One myth of the Dunkirk evacuation maintains that all evacuees had to be transported directly from the beaches due to the destruction of the port at Dunkirk. According to Royal Navy history, however, not only was the harbor intact during Operation Dynamo, but 239,446 soldiers boarded ships from the harbor. The remaining 98,780 troops (nearly 30 percent of Allied forces) who were stranded on the beaches around Dunkirk relied on the efforts of the Royal Navy and hundreds of volunteers like John Osborne and Ed Parker, with their small lifeboats, to snatch them out of France.
Despite Peter Hadley’s doubts, he and his BEF unit reached the English Channel 10 miles east of Dunkirk at Bray Dunes on May 31. “The beach was an extraordinary sight,” he recalled. The remains of the BEF, like “some mighty ant heap upturned by a giant’s foot,” stretched down the enormous beach as far as he could see. As he scanned the scene, he saw troops standing at the water’s edge waiting their turn to be transported to the ships offshore while others huddled in the limited shelter of the sand dunes. He led his unit across the beach and eventually met up with other members of his division.
With thousands of soldiers spread across the beach, Hadley worried about German dive-bombers and strafing fighters, but on that day, due to the valiant efforts of the Royal Air Force (RAF) and the low-hanging clouds, there was “no sign of German planes, and an uncanny quiet reigned along the beach.”

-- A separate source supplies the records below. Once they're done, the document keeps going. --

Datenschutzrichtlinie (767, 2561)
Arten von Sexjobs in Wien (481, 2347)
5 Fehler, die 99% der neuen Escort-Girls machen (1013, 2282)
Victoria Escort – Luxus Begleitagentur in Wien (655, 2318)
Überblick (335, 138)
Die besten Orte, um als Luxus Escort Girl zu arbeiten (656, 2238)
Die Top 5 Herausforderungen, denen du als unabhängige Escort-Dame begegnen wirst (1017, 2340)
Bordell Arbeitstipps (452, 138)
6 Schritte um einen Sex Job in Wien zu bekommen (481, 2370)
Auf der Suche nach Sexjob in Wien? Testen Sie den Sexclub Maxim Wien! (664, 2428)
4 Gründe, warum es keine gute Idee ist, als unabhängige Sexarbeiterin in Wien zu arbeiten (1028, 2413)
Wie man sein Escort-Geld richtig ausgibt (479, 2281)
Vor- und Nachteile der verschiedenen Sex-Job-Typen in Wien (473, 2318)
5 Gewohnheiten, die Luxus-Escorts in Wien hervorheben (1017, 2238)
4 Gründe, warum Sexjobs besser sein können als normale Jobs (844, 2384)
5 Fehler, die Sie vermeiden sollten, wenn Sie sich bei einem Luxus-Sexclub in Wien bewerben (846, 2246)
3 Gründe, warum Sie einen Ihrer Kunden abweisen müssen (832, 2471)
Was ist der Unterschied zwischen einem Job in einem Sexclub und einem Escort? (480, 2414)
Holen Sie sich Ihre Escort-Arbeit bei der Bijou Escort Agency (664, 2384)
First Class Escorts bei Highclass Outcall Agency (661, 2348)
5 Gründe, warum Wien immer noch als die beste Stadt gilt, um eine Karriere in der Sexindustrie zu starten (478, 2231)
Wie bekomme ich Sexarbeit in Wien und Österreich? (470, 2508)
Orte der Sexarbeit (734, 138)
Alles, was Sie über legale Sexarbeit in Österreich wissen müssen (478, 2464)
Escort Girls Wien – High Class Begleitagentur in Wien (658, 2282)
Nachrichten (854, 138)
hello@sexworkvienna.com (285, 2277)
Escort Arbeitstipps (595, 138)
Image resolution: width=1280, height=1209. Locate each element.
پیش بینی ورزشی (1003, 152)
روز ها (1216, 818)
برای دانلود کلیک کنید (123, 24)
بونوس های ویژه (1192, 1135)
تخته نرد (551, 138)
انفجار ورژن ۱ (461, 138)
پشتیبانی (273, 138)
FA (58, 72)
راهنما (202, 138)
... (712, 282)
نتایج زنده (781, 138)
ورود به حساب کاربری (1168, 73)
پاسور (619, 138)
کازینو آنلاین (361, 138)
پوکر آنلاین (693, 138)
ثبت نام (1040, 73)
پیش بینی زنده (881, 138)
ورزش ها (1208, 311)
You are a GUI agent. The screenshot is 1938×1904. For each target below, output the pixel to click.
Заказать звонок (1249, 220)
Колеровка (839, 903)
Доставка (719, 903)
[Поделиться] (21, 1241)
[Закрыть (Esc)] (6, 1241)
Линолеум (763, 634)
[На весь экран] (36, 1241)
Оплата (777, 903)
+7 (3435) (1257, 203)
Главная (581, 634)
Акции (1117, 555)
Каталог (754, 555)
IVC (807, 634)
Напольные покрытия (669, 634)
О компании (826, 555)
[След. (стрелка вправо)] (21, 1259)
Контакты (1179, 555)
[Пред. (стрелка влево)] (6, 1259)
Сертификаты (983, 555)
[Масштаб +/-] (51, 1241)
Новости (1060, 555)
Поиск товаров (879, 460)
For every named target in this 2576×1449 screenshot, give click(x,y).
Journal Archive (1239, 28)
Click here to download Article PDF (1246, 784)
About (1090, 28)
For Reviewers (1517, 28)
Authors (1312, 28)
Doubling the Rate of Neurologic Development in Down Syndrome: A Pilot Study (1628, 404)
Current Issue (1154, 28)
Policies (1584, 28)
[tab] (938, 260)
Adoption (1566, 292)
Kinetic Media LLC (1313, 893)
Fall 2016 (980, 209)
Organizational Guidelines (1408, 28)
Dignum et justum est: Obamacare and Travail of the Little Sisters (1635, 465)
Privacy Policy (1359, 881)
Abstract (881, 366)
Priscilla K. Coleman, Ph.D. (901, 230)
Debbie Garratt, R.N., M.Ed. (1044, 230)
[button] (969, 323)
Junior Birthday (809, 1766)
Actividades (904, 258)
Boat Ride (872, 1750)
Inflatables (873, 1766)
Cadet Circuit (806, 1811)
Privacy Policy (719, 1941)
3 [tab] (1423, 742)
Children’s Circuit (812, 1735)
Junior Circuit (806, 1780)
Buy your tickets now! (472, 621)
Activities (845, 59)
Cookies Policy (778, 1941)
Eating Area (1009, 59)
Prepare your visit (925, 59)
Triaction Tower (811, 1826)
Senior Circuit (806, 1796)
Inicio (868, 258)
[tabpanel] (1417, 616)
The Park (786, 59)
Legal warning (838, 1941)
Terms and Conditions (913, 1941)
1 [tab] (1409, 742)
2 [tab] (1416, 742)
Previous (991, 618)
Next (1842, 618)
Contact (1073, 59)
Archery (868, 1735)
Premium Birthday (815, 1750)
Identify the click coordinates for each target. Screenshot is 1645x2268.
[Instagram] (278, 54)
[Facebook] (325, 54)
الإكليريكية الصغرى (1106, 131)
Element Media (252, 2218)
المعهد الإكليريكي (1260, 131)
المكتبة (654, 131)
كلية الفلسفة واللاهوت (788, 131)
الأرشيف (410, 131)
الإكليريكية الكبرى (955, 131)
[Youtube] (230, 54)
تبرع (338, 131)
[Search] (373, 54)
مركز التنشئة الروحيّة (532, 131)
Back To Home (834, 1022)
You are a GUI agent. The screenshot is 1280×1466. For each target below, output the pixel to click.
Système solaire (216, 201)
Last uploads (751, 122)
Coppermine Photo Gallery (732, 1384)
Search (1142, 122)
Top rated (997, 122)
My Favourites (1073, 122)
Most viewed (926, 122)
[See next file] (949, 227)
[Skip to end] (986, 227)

Although many British soldiers expressed frustration with the RAF as German bombers relentlessly attacked the beaches, the British fighters worked tirelessly to protect the soldiers on the ground. On May 30-31, British Fighter Command conducted patrols at an average strength of three to four squadrons; eight patrols in all were flown, involving 289 sorties.
While the RAF flew patrols, Hadley waited on the beach. Eventually, a large rowboat crewed by civilian sailors removed troops from his section of beach. Hadley’s turn finally came, and he was ferried to a paddle steamer, the Duchess of Fife, which then departed for Britain.
Captain Bartlett arrived at Dunkirk on May 27. “Dunkirk was a nasty shock. I knew it had been bombed, but I hadn’t realized quite how seriously.” Bartlett arrived before any organized evacuation from the beaches had begun. He spent his first day organizing the endless line of troops pouring into the city, destroying any abandoned equipment or sensitive documents, and gathering information on the pending evacuation. He moved to the beach in the evening and watched as soldiers flooded into the dunes all night. He assumed command of his section of beach and divided troops into groups of 20.
“It was terribly exciting to hear sailors’ voices and the splash of oars,” Bartlett wrote in his diary. “Again and again, the boats came in, and we duly loaded them up.” He continued to help load the soldiers onto the boats throughout the night. “It was queer to be loading up strange soldiers into strange boats and handing them over to strange sailors.” Bartlett eventually put himself on a boat and was taken to a destroyer sitting offshore.
On May 29, Harry Sargeant was able to get safely aboard a “fair-sized French steamer” at Dunkirk amid a German artillery barrage. Wilf Saunders narrowly escaped the German advance and made it inside Dunkirk’s defenses. Already exhausted, he still had 20 miles to go before making it to the beach. Finally arriving at the shore, Saunders waded into water up to his armpits and heaved himself onto a small motorboat, only to have it capsize and sink as it was hit broadside by a wave. He spotted a second boat near the shore and waded over only to see that boat get swarmed by desperate soldiers, capsize, and sink. He was forced to go back to the shore and wait.
Finally, a third boat appeared, and with the help of its crew, Saunders was lifted aboard and taken to a large ship and embarked for Britain. Similar scenes took place across the beaches. Boatload by boatload, Allied soldiers streamed out of France, until all that remained among the dunes were the smoking wrecks of destroyed British vehicles, artillery pieces, antitank guns, and other heavy equipment.
The BEF had come to France with no concept of what the German forces were about to unleash. The discipline and training that were necessary to effectively fight against the German blitzkrieg were clearly lacking throughout British ranks. As Hitler was staging his panzer divisions for a devastating offensive, soldiers of the BEF were comparing their time in France to a holiday experience.
However deficient the BEF was in proper training, British civilians compensated with audacity and valor. British historian John Masefield summarized the civilian contribution: “Hope and help came together in their power into the minds of thousands of simple men, who went out in Operation Dynamo and plucked them from ruin.”
From the beginning of Operation Dynamo until Churchill deemed it complete on June 4, 1940, a total of 338,226 Allied soldiers were lifted from 50 miles of coastline surrounded by the Germans.
Operation Dynamo was a valiant, herculean effort to evacuate, regroup, and fight the forces of the Third Reich another day.